Helaine Blumenfeld is a sculptor who is driven and single-minded in her pursuit of raw creative expression. Her purpose is to create sculptures that explore the human spirit. While many of us found the isolation of lockdown daunting, for Blumenfeld, the time alone in her studio has produced ethereal new works which are portals to other dimensions, other states of being.
In this latest exhibition titled ‘Intimacy and Isolation,’ at Hignell Gallery in Mayfair, Helaine Blumenfeld reveals her anxiety as well as hope for the times in which we live. The exhibition features more than twenty sculptures, including new works conceived during lockdown and created in marble in 2022.
“Emerging from the isolation of lockdown I feel a new energy in approaching my work,” says Blumenfeld. “As I became immersed in carving my new models, I had a kind of epiphany, I arrived at another level of understanding. Whether the model was vertical, round, or in several parts, it was describing the light that illuminates and defines us as individuals and as communities. Each sculpture explores the light that is projected by our inner spirit, the light that gives our life meaning, and when shared, can inspire and illuminate those around us.”
In her early years as an artist, Blumenfeld explored intimacy as the profound knowledge of oneself, translating this into individual, abstract sculptural forms. The theme was gradually extended to reflect powerful subject matter involving the wider world.
Blumenfeld’s works approach intimacy through notions of introspection, closeness, dependence and independence, seen in pieces such as Shadow Figures (2012) and Souls (2001). This dynamic further developed and expanded in more recent pieces in both bronze and marble such as Exodus V (2019) and Exodus VI (2020). These latest works go beyond the exploration of personal relationships to considering the relationships within and between societies. Blumenfeld further pursues this through maquettes for large-scale works such as Taking Risks (2020). The monumental version of this sculpture is currently on view at Canary Wharf in an outdoor exhibition which includes eleven of her monumental sculptures.
Throughout the past five decades, intimacy has expanded to include isolation. Going beyond the level of personal relationships to exploring our place in the world, her sculpture has become rooted in an interest in what it means to be connected and to share perspectives. With Intimacy on the Edge (2019) and Intimacy and Isolation (2019), the artist comments on the lack of intimacy that exists globally, despite the increasing interconnectivity though technology.
Blumenfeld said, “Although society through technology appears to be increasingly connected, intimacy is lacking on a global level.
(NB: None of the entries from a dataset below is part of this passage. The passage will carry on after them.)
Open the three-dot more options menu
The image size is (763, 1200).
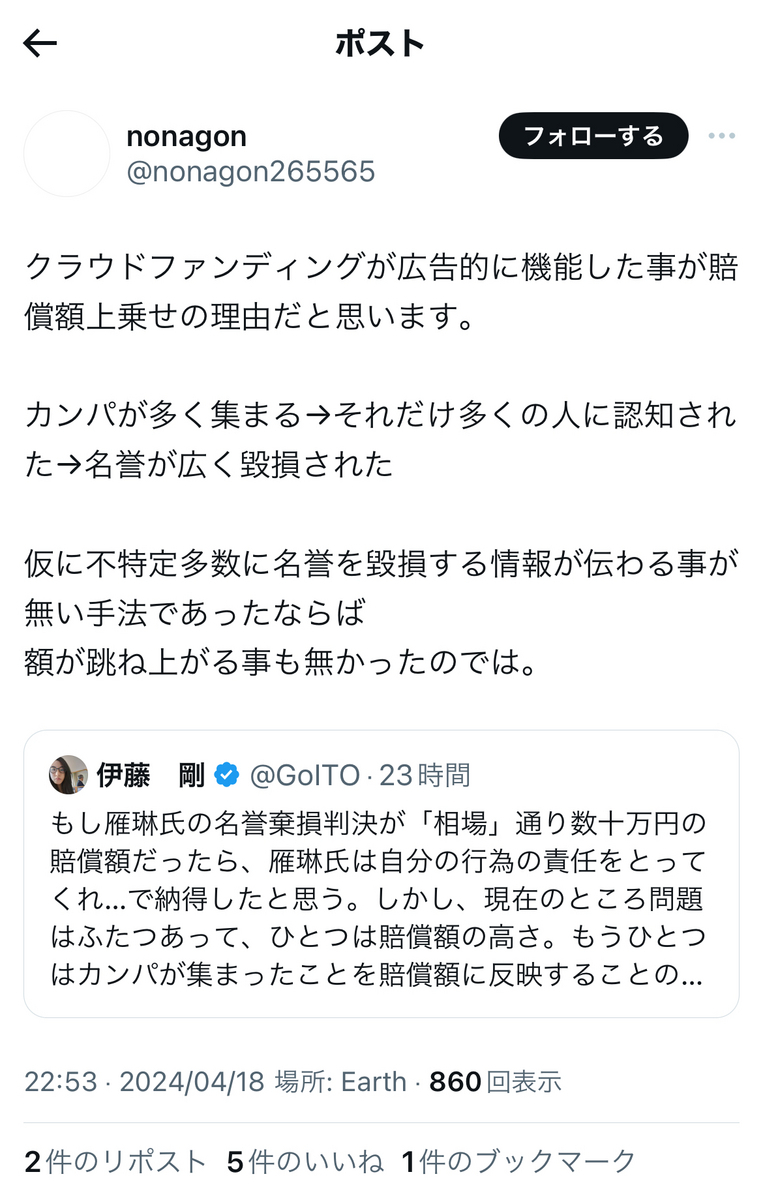[x=721, y=136]
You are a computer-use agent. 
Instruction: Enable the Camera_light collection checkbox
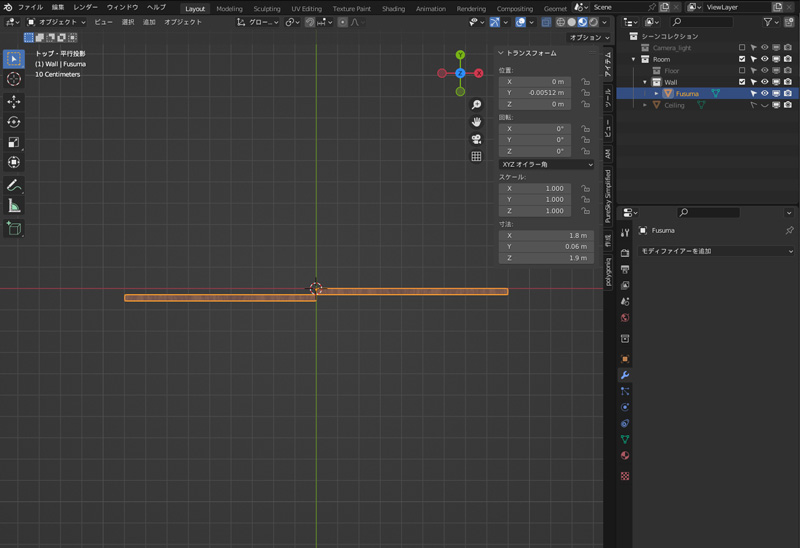(742, 47)
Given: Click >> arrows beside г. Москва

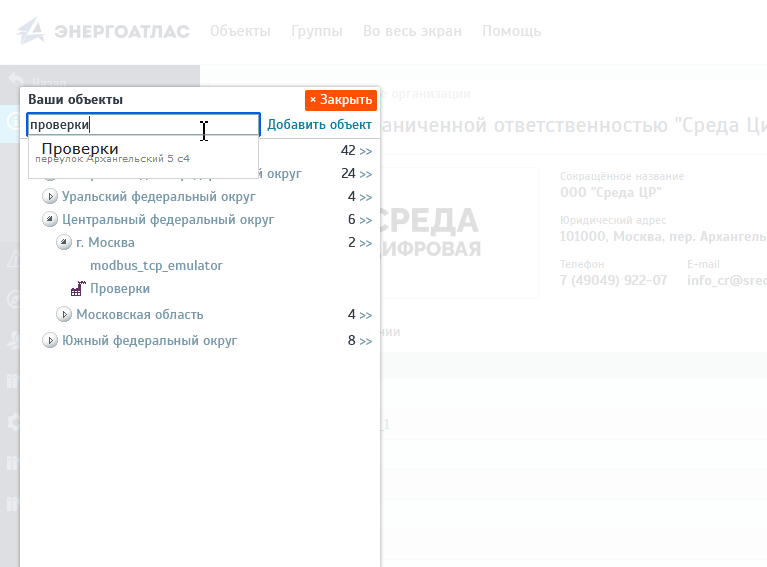Looking at the screenshot, I should tap(366, 244).
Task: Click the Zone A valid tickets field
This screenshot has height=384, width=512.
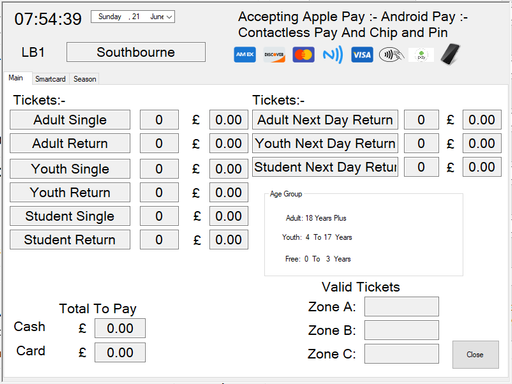Action: (401, 306)
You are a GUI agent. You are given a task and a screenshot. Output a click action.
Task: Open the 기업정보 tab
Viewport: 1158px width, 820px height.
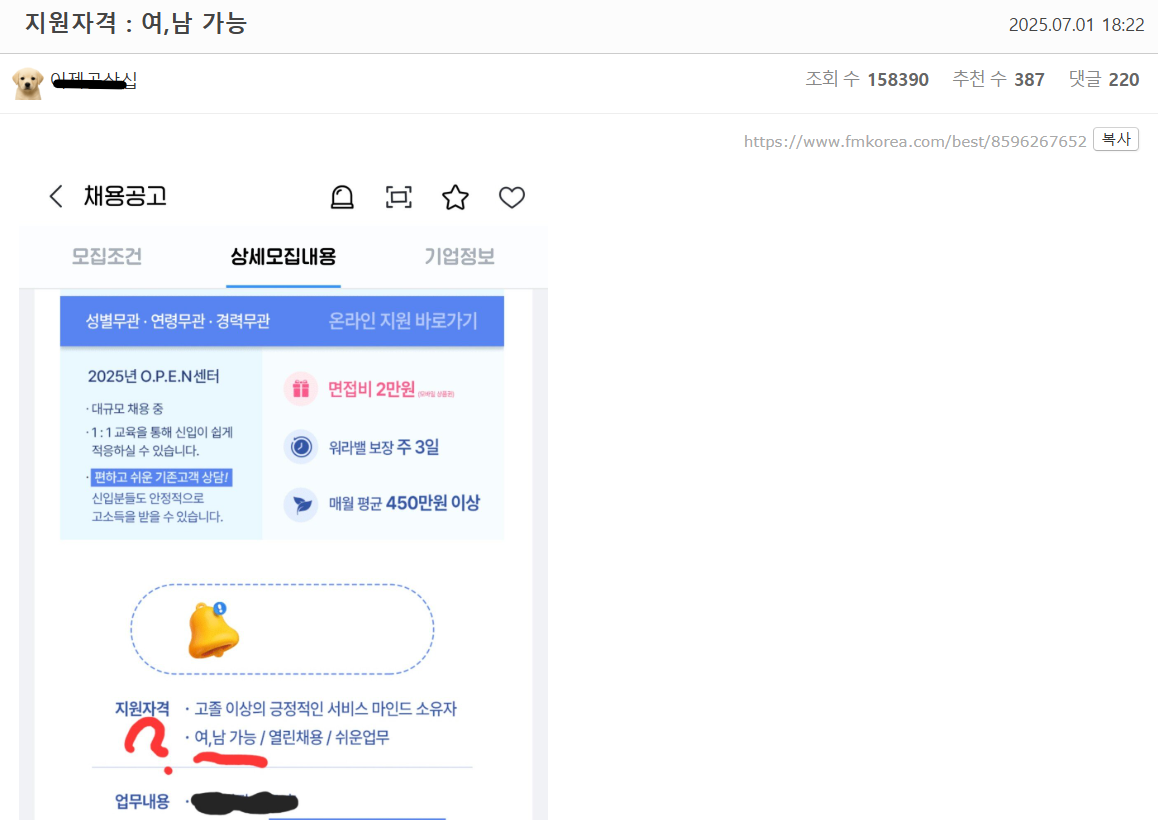point(459,257)
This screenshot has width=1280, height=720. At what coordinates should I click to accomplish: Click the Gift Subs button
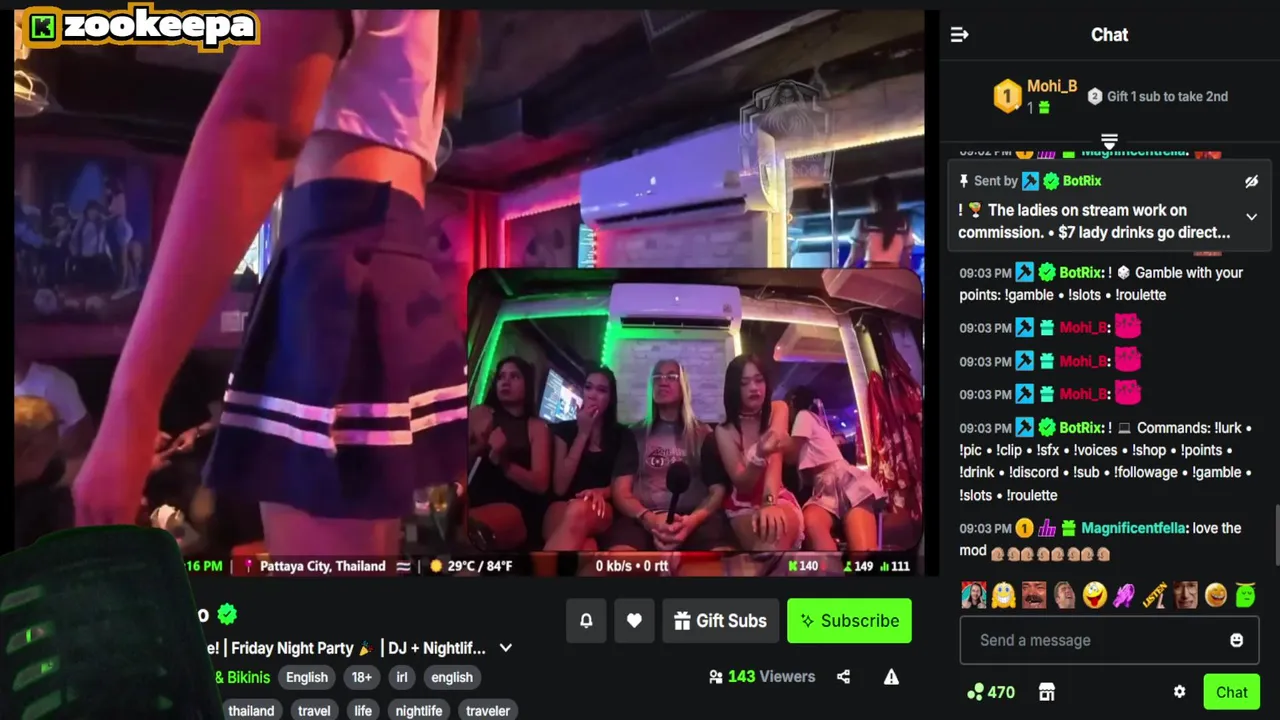[720, 621]
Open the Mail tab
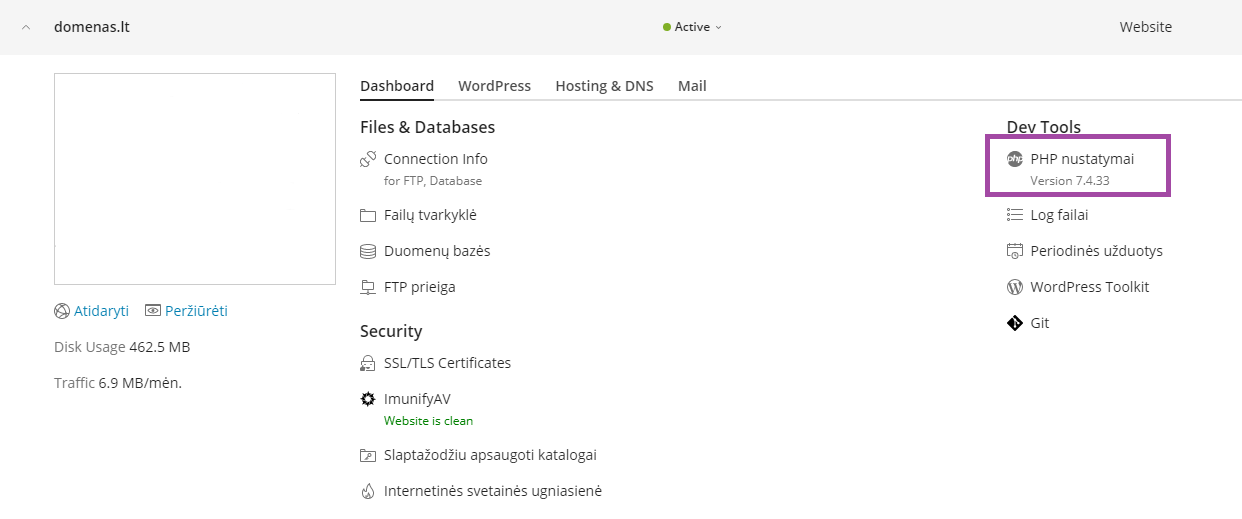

We need to have a profound knowledge of each other and an increased sense of community. Loneliness and anxiety are on the rise. We need to be able to empathise with one another in order to connect on a human scale. Engaging with art can help us to do this.”
In Hard Beauty, the 2018 Sky-Arts film about Blumenfeld, Timothy Potts, (Director of Getty Museum) says: “many artists have successful mid-life careers, but their future doesn’t always look as exciting as what’s come before them. Helaine has avoided that pitfall by continuing to evolve in her artistry; what she’s creating now is more ambitious and complex than ever before. I am sure that Helaine’s work will survive the test of time and she will have a place in 20th and 21st century history.”
Helaine Blumenfeld OBE grew up in New York and graduated from the University of Michigan. She studied Moral Philosophy at Columbia University, receiving a PhD in 1964. She married her husband Yorick in 1963 and moved to Paris where she studied sculpture with Ossip Zadkine. She had her first solo exhibition in 1966 in Palais Palffy, Vienna. There follows an impressively long list of exhibitions in Britain, Europe, Scandinavia, China, Korea, Singapore and the United States. The most notable recent exhibitions include: Ely Cathedral, Pilane Sculpture Park, Huygens’ Hofwijck Museum in the Netherlands and the largest show of her work to date at Canary Wharf (2020).
Best known for her monumental public commissions, Blumenfeld is passionate about bringing sculpture into the public domain, creating works that have become integral to the cultural landscape of the UK. Most notably, Tempesta overlooking Hyde Park in London, installed in 2012 as well as Fortuna (2016) and Metamorphosis (2019) in Canary Wharf and Tree of Life: Encounter installed at the Woolf Institute (Cambridge) in 2018. Blumenfeld’s work represents some of the most definitive examples of public sculpture in the UK. Blumenfeld spends her time working in her studios in Pietrasanta (Italy) and in Grantchester, Cambridge.
Intimacy And Isolation, is open to the public from 26 April - 24 July 2022 at the Hignell Gallery, Shepherds Street, Mayfair, London.